About 40% of us will be making New Year’s resolutions this year, but just 8% of us will achieve these resolutions according to research from the University of Scranton. After one week, 75% of us will still be on the right track, 71% of us after two weeks, 64% after one month, and 46% after six months.
As I’ve mentioned before, moderation is not a strength of most people. We are naturally drawn to extremes, and resolutions are not an exception to the rule. We either set too many resolutions or make our goals much too lofty. This is not an appropriate time to make, “go big or go home” a personal mantra. Take it from me – I would know. I made 30 resolutions every year for five years. Crazy.
You’ve likely heard of ‘SMART’ goals, but it’s never a bad thing to review, so here is what it stands for:
Specific – what exactly is it that you are trying to achieve?
Measurable – how will you know if you’re achieving the goal by measuring your success?
Achievable – is it a realistic goal and one that you have control over?
Relevant – is it applicable to your life and relevant to you right now?

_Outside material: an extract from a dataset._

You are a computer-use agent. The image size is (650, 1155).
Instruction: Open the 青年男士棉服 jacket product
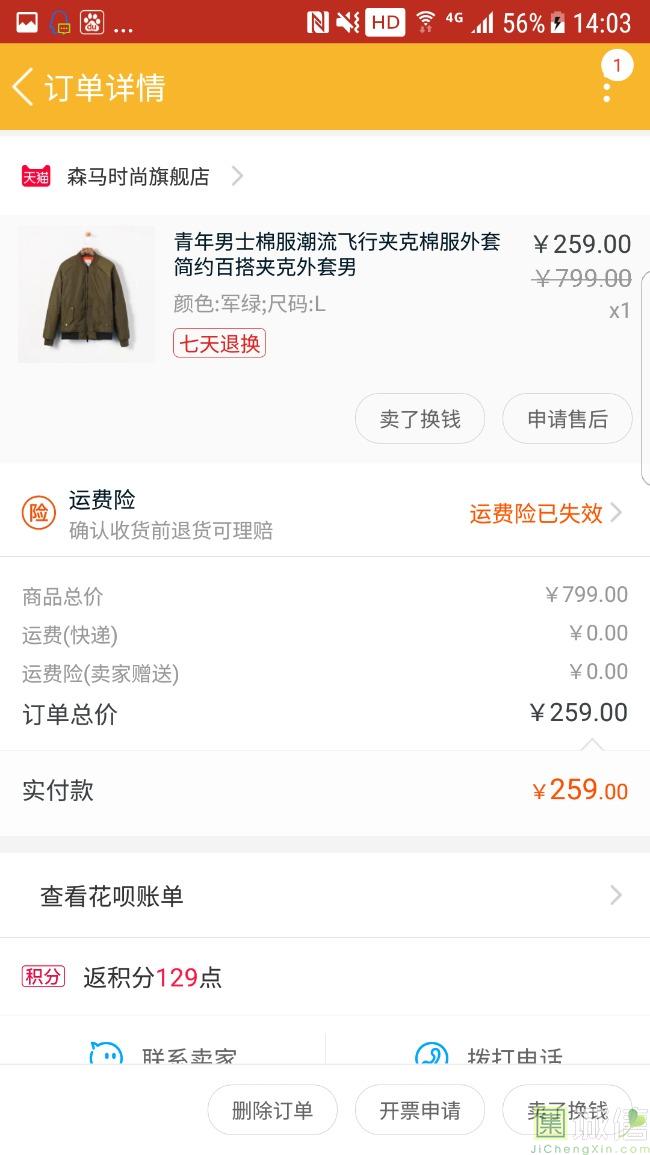(x=336, y=255)
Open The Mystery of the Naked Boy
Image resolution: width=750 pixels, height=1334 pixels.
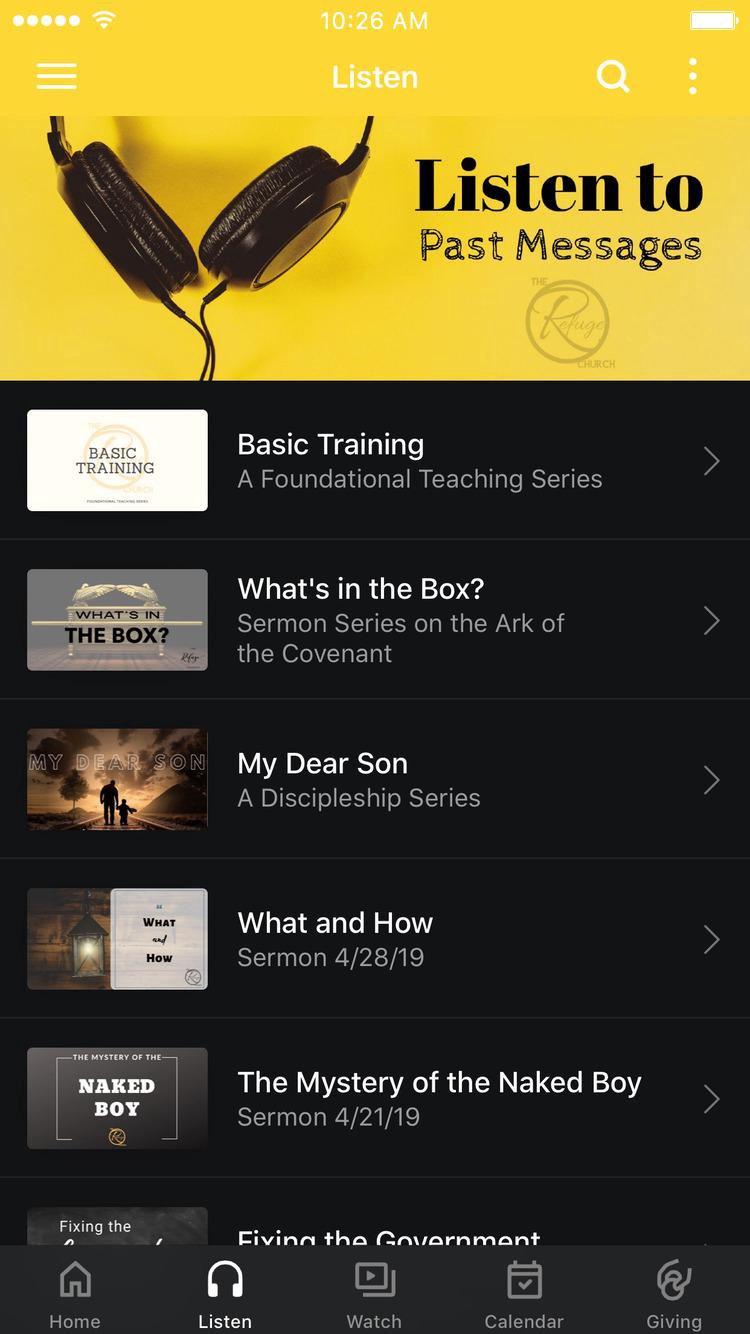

Time-Bound – what is a realistic timeframe for achievement of this goal?
Here are some examples of crappy resolutions and recommendations to make them a little better:
Crappy Resolution: I’m going to lose weight. Better Resolution: I will lose ten pounds over the next six months and then maintain that loss for the rest of the year. I will weigh myself twice a week to stay focused.
Crappy Resolution: I’m going to get organized. Better Resolution: I’m going to spend one hour a week on Tuesdays, Thursdays, and Saturdays filling out my calendar and day planner, sorting mail and paying bills, and writing a menu and grocery list for the week. I will keep a record of weeks where I accomplish my goal.
Crappy Resolution: I’m going to spend less money, and save more money. Better Resolution: I’m going to stick to my budget of _________ dollars per month for entertainment, _____ dollars per month for clothing, and _________ dollars per month for home décor. I’m going to keep track of what I spend using an app.
All of these goals are specific, measurable, achievable, and time-bound. However, if you were setting these resolutions, only you would know if they were relevant to your life or not. Maybe you’re setting the resolution to lose ten pounds, but if you’re honest with yourself, you’re doing it because you feel like you should and not because you actually care. Maybe you’re setting yourself up for failure by saying that you’re going to spend time getting organized each week when your goal really should be to quit committing to help out with projects that your heart really isn’t in. Maybe if you do that and free up some time and space in your head, you’ll become more organized as a result.
Make it easy on yourself. This is going to be hard enough without you making it more difficult than necessary. Pack your gym bag the night before, make a big batch of something healthy on Sunday that you can eat for lunch all week, put a basket on the table to corral your mail as soon as you bring it into the house, or block out time on your calendar to do whatever it is that you want to do.
For every resolution, picture yourself practicing it one year from now. Does the idea of it make you chuckle? Do you inwardly groan, “yeah, right, that will happen”? If so, this probably isn’t the best resolution for you, and you should reconsider. It definitely helps if you are able to link your resolution to a core value of yours – for example, happiness, family, freedom, or pleasure. Focus on the broader goal. You’re not just losing 10 pounds. You’re losing ten pounds so that you will feel healthier and be able to enjoy your life more.
When people fail to achieve their resolution, whether one week in January or at the end of August, they almost always blame their own lack of willpower. They make it about some personal character flaw and in the process drag their self-esteem through the mud…which makes it much less likely that they will get back on that horse and try again. This sort of mindset tends to be self-fulfilling; if you believe that you don’t have willpower around sweets, guess who’s going to grab a candy bar at the checkout line tomorrow? That’s why it’s critically important that you continue to gauge your progress and focus on what you’ve already accomplished every single day.
Your resolution is not a failure as soon as you slip up. It’s not like you can just say, “Ah well, then, I’ll just try again next year” and slip out for a smoke, buy a box of Twinkies, or order another mojito. We are going to mess up. Ok, I’ll rephrase. Most likely, most of us will slip up or at the very least will be extremely tempted to screw up. It will be OK though because we will have a concrete plan of what to do when it happens. We know that this is a marathon and not a sprint. It helps that we made SMART resolutions and didn’t do anything stupid like decide to go running every morning at 5 a.m. when we know that we are probably going to hit snooze no less than ten times most days of the week. No, that would be self-destructive! We didn’t set 30 resolutions, did we? Hell no. We are going to be just fine.
Some people would argue that the most critical aspect of setting resolutions is not whether you ultimately achieve your goal, but that you’ve taken the time to evaluate your life and recognize that change and growth are an essential part of happiness and success. Merely setting a resolution, before we’ve even taken the first concrete step towards achieving our goal, makes us feel more hopeful and in control of our life. That is the whole point.